Öncelikle bu kişiler asla ikna olmazlar. Partnerleriyle dialogları onların haklılıkları üzerine şekillenmiştir. Manipülatif bir yapıları vardır ve konuşma sırasında sıkça yönlendirildiğinizi fark edersiniz. Bu manipülasyonlar mantıklı olmak zorunda değiller hatta çoğu zaman duygusaldır. Kendilerinde eksik olan şeylerden nefret etmeye meyillilerdir. Bu; güzellik, mal-mülk, görülen ilgi gibi somutlanabilse de bazen oldukça basit bir karşı tarafın haklılığı bile bir narsistin kırılgan öz saygısını tetikleyebilir. Çoğu zaman dinlemezler, konuşma sırası onlara ne zaman gelecek diye beklerler veya işine yarayacak şeyleri cımbızlarlar. Konu onların ilgi alanı dışındaysa ani çıkışlara, daha önemli olay anlatmak için harcanan bir çabayla karşılaşabilirsiniz. Eminim her okuyucumun zihninde birisi çoktan canlanmıştır.
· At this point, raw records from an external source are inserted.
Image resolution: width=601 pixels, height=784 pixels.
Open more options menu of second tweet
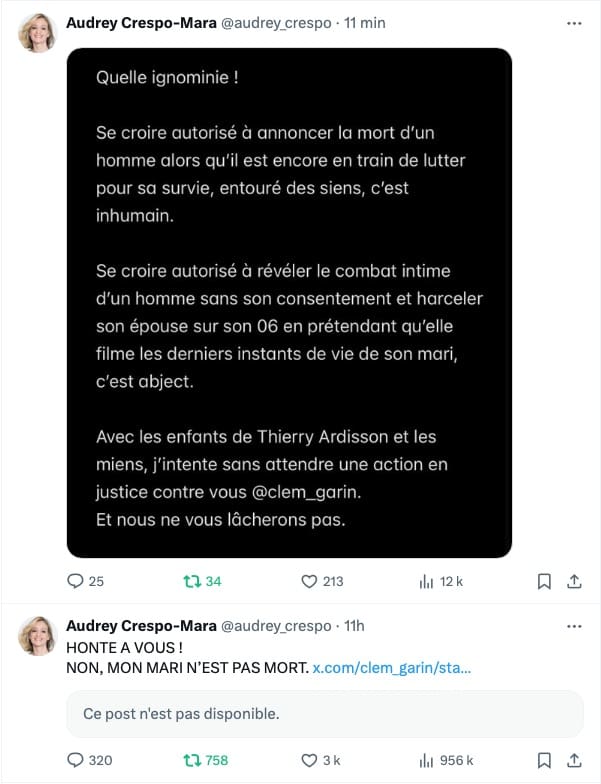click(x=573, y=626)
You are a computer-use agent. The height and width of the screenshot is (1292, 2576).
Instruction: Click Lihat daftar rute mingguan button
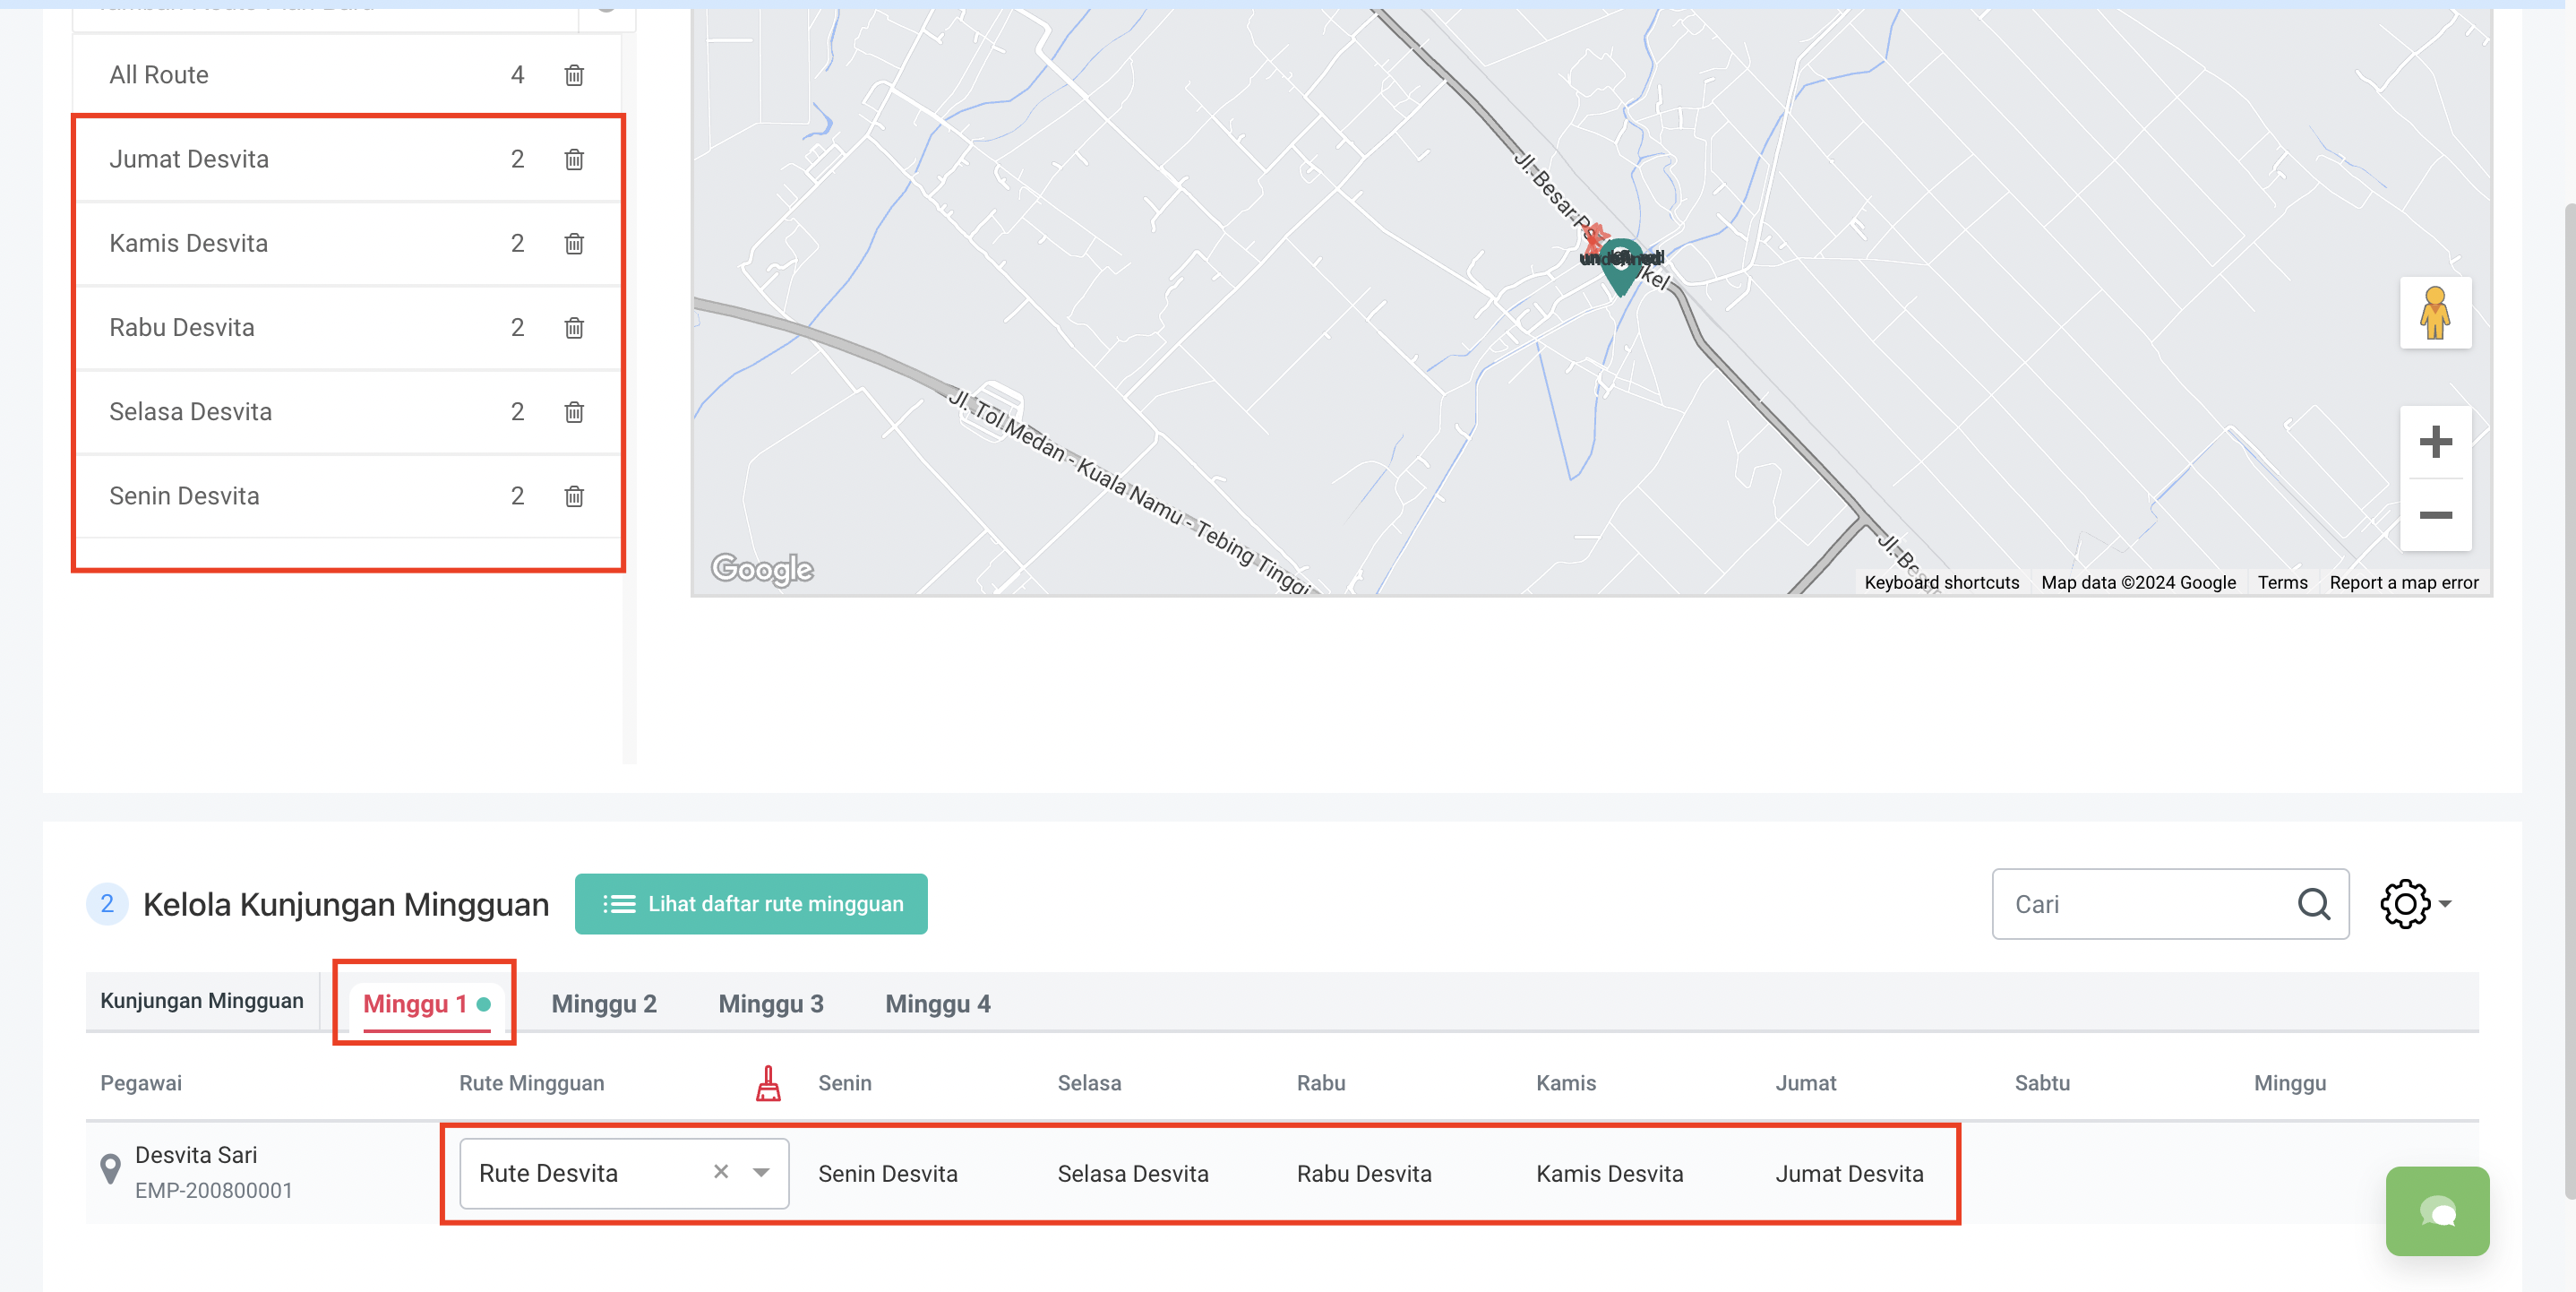[x=751, y=904]
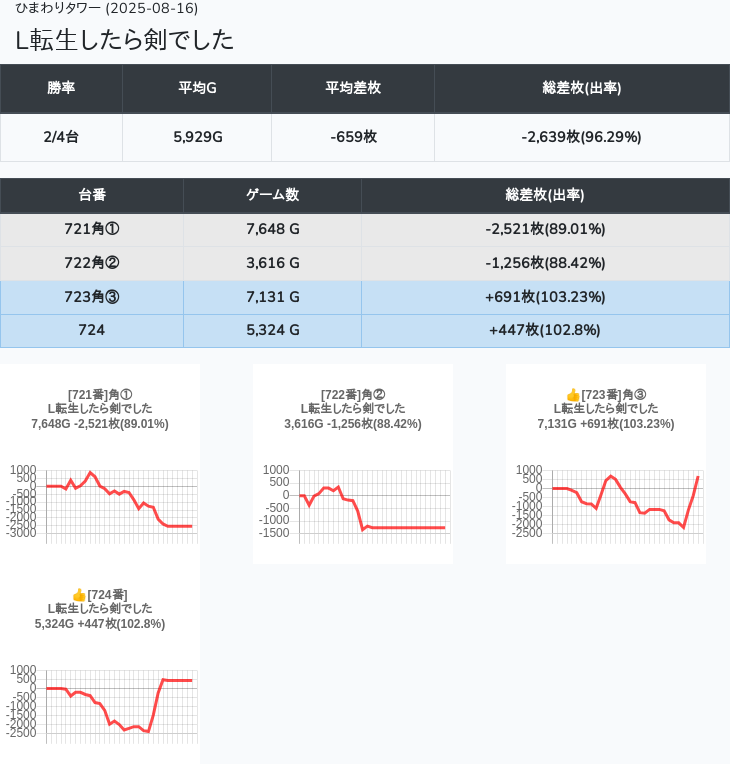
Task: Select the 724 machine number cell
Action: point(92,331)
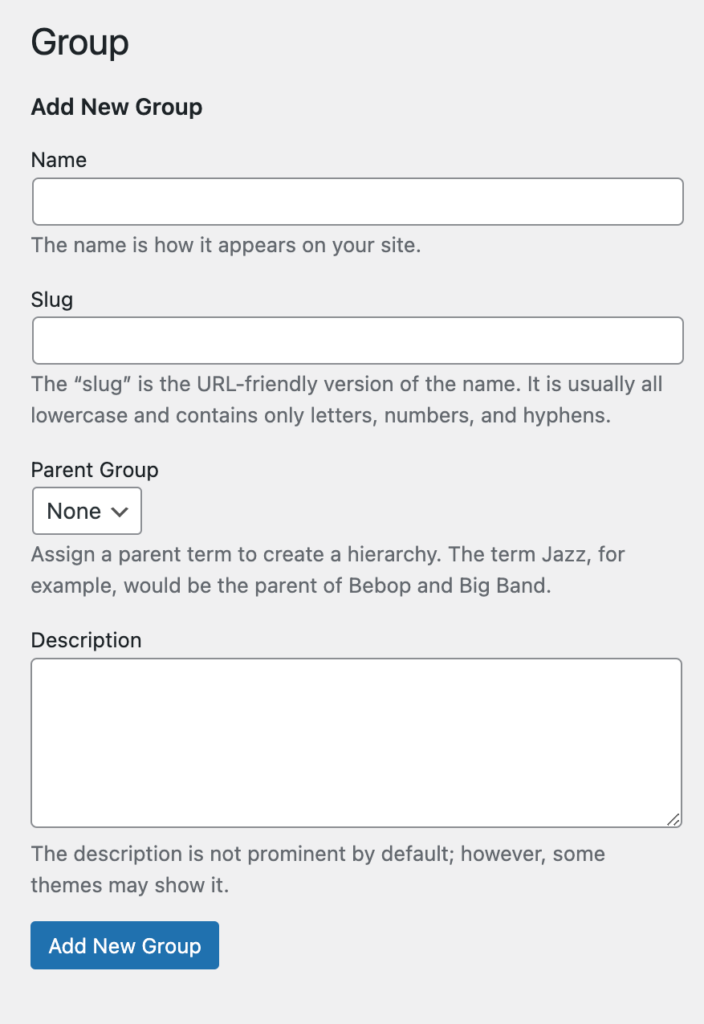
Task: Click the URL-friendly slug explanation line
Action: [x=347, y=384]
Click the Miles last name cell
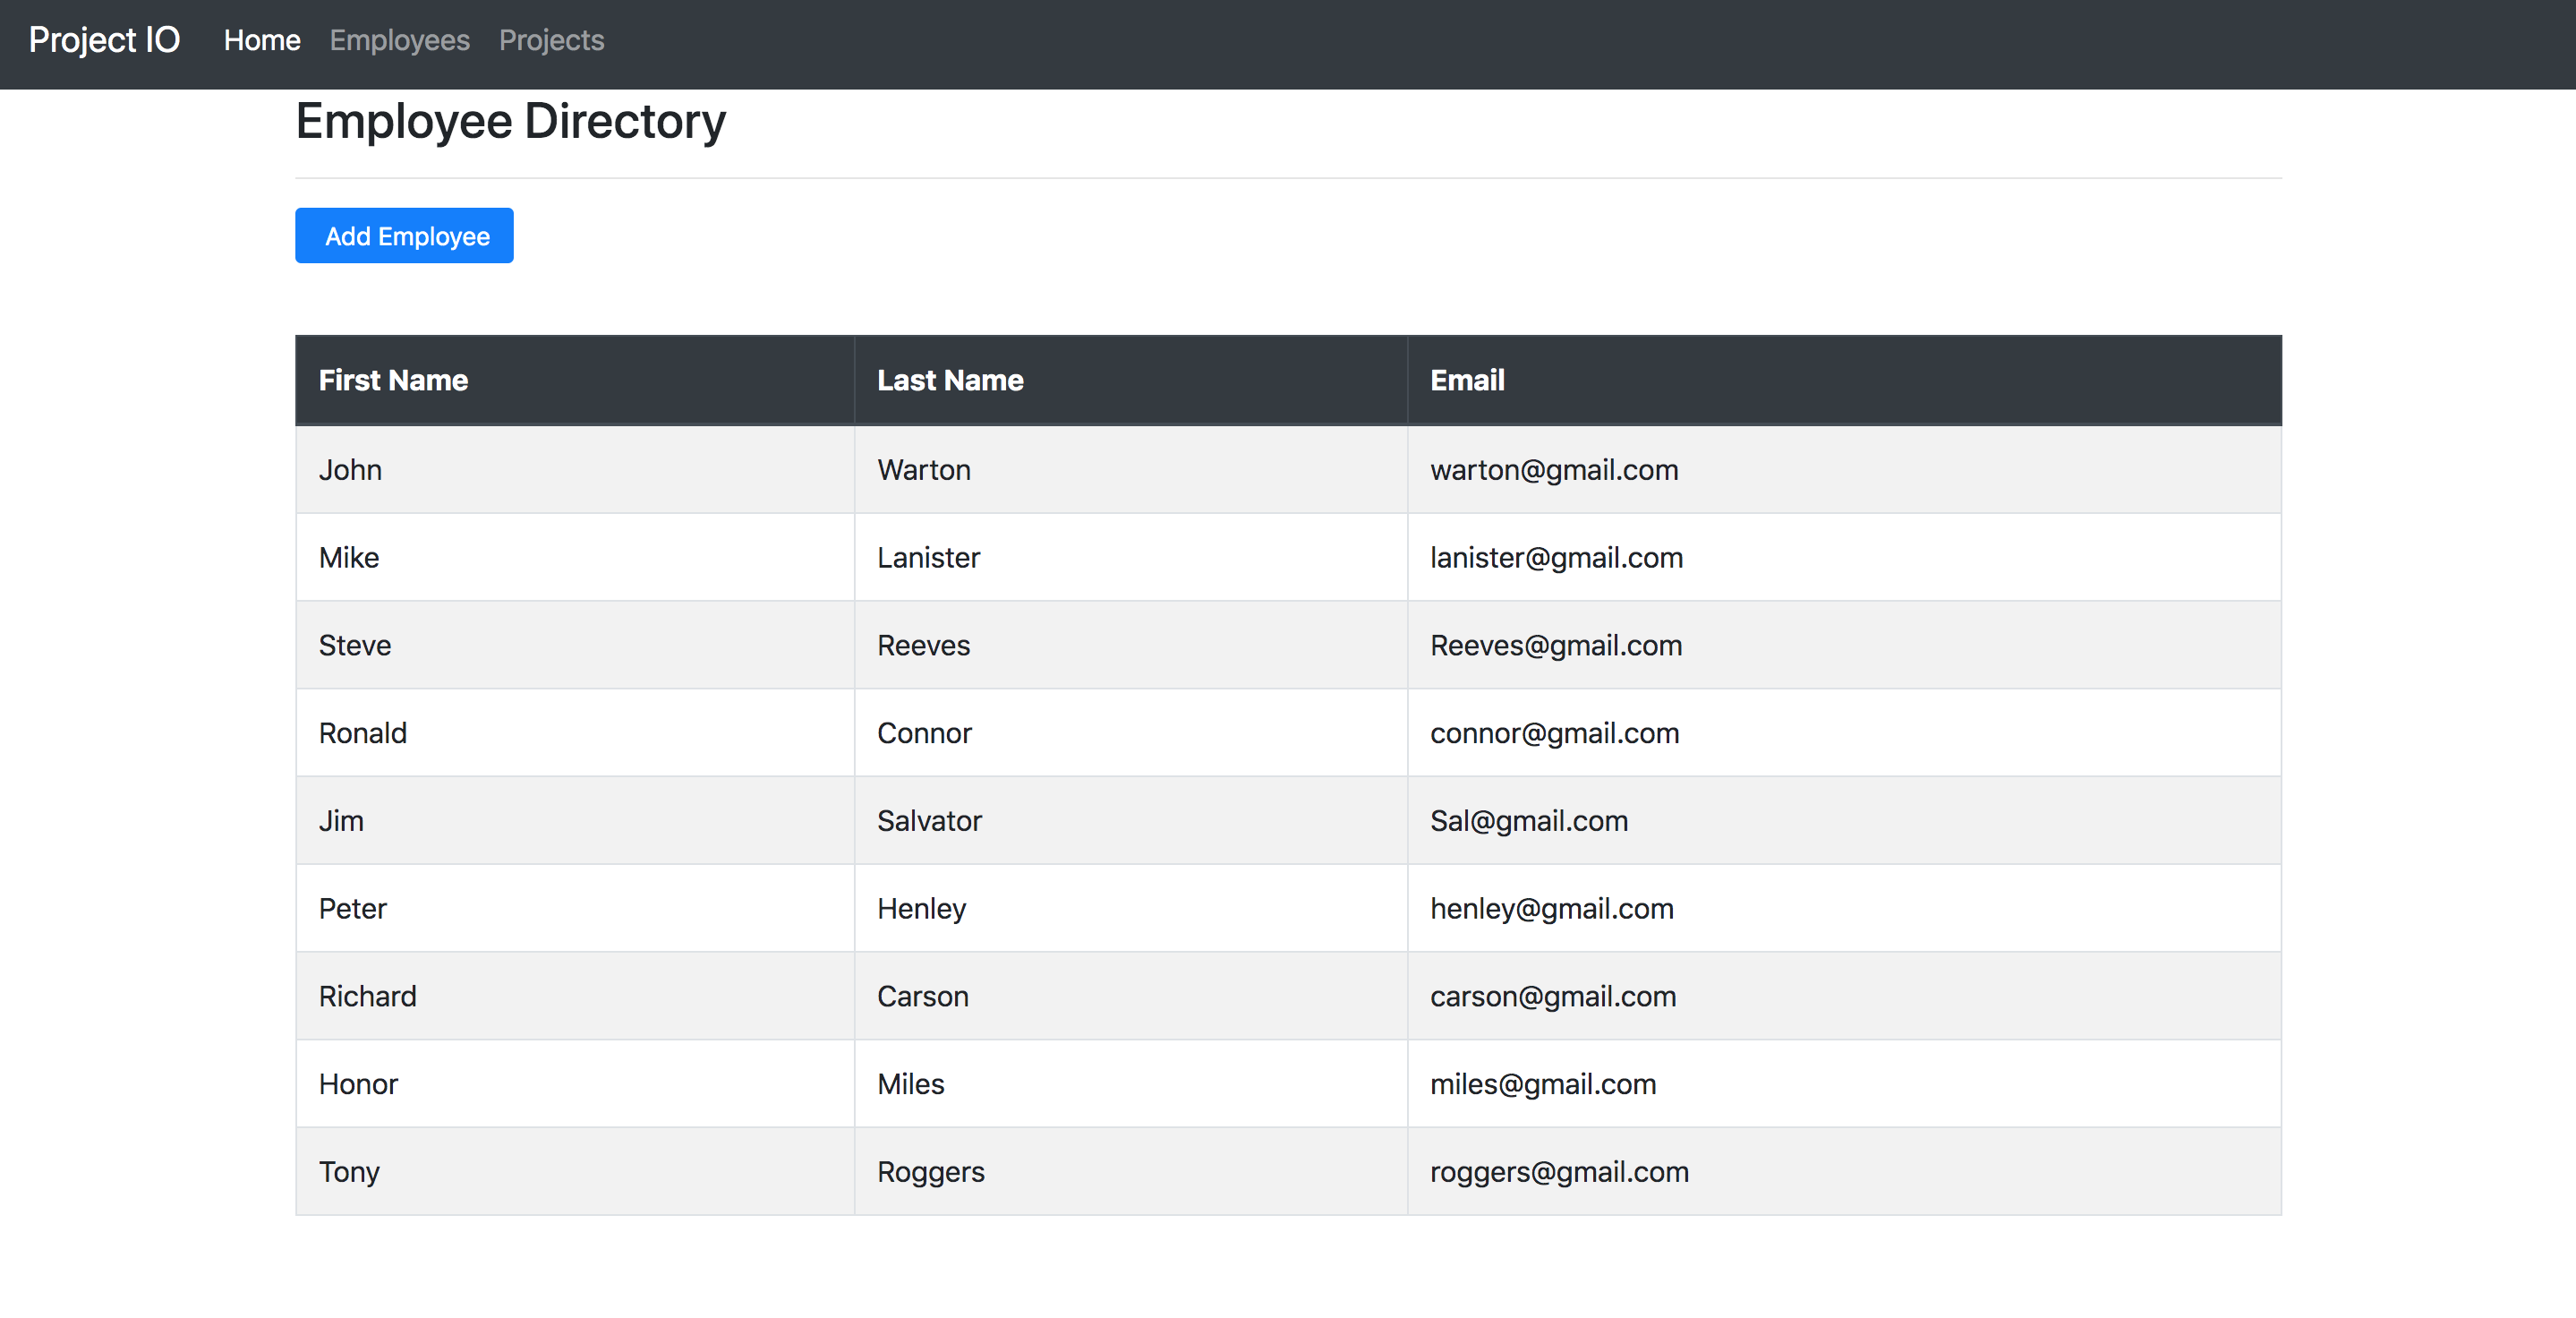Screen dimensions: 2576x1318 pos(910,1084)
Genel bir sıfat olarak konuşulduğunda böbürlenen kibirli birisi olarak gözümüzde canlansa da bu tip tipik davranışlarla öyle gözükmeyen birinde de narsist eğilimler olabileceğini vurgulamak amacıyla bir örneklem sunmak istedim. Peki halen empati duygusunu yitirmemiş insanlar olarak bu manipülasyonlarla nasıl mücadele edeceğiz?

Cevabı çok basit: Her koşulda haklı olduğunu düşünen birini haklılığıyla yapıcı bir iletişimin ardından baş başa bırakıp sergilediği tavrı fark etmesini sağlayabilirsiniz. Planlı kötüler gibi duran narsist davranış sahipleri çoğu zaman bunu yaptıklarının farkında değillerdir. Travmatize oldukları olaylara karşı bir savunma mekanizması olma ihtimali çok yüksektir. Önce kendinizi mevcut manipülasyon ağından kurtarıp sonrasında yapıcı bir iletişimle karşı tarafın da içinde bulunduğu zor durumu kavramasını sağlayabilirsiniz. Unutmayın, bireyin bu kadar öne çıktığı çağımızda bu eğilimlerin olması kaçınılmazdır ancak sağlıklı toplumu sağlıklı bireyler olmadan hayal edemeyiz.